It was the long time since last repair that did it. We've scheduled regular repairs now, and this time the repairs didn't increase the load very much. So that was it! :-)
Nothing unusual. When you run repair cassandra streams inconsistent regions from all replicas. If you have wide rows or didn't run repair regularly it is very easy to get 10-20% of extra data from each replica. What probably happens in your case. Theoretically cassandra should compact new sstables you get from other nodes. But, by default cassandra compacts sstables in the same size tier. Because of major compaction you ran before, you have one big sstable and a bunch of small. So, there is nothing to compact right now. Eventually cassandra will compact them. But nobody knows when it will happen. This is one of problems caused by major compaction. For maintenance it is better to have a set of small sstables then one big.AndreyOn Thu, Nov 8, 2012 at 2:55 AM, Henrik Schröder <email@example.com> wrote:
We recently ran a major compaction across our cluster, which reduced the storage used by about 50%. This is fine, since we do a lot of updates to existing data, so that's the expected result.
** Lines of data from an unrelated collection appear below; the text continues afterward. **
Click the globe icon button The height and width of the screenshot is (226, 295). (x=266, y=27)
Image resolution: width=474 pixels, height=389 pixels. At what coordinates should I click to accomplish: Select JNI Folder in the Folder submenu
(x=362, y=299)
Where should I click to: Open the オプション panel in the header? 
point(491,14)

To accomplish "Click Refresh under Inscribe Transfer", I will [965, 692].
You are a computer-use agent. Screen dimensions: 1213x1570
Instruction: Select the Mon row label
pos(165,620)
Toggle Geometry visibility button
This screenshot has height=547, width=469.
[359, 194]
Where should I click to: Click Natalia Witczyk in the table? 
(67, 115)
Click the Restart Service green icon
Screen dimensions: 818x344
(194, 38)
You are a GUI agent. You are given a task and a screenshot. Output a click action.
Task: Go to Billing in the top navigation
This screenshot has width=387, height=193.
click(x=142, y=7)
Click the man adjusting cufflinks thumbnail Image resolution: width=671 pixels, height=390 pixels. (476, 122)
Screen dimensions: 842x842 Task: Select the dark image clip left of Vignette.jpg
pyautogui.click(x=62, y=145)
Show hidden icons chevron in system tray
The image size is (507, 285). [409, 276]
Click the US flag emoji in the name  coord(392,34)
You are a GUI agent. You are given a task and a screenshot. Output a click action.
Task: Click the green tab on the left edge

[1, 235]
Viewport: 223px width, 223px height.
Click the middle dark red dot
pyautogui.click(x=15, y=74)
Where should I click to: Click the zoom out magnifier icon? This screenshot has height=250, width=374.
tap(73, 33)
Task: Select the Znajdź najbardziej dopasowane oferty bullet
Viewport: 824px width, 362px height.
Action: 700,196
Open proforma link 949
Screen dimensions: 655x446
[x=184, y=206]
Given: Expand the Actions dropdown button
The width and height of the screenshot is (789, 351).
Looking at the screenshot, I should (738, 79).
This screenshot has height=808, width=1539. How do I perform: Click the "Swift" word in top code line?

The day after, we ran a full repair -pr across the cluster, and when that finished, each storage node was at about the same size as before the major compaction. Why does that happen? What gets transferred to other nodes, and why does it suddenly take up a lot of space again?
We haven't run repair -pr regularly, so is this just something that happens on the first weekly run, and can we expect a different result next week? Or does repair always cause the data to grow on each node? To me it just doesn't seem proportional?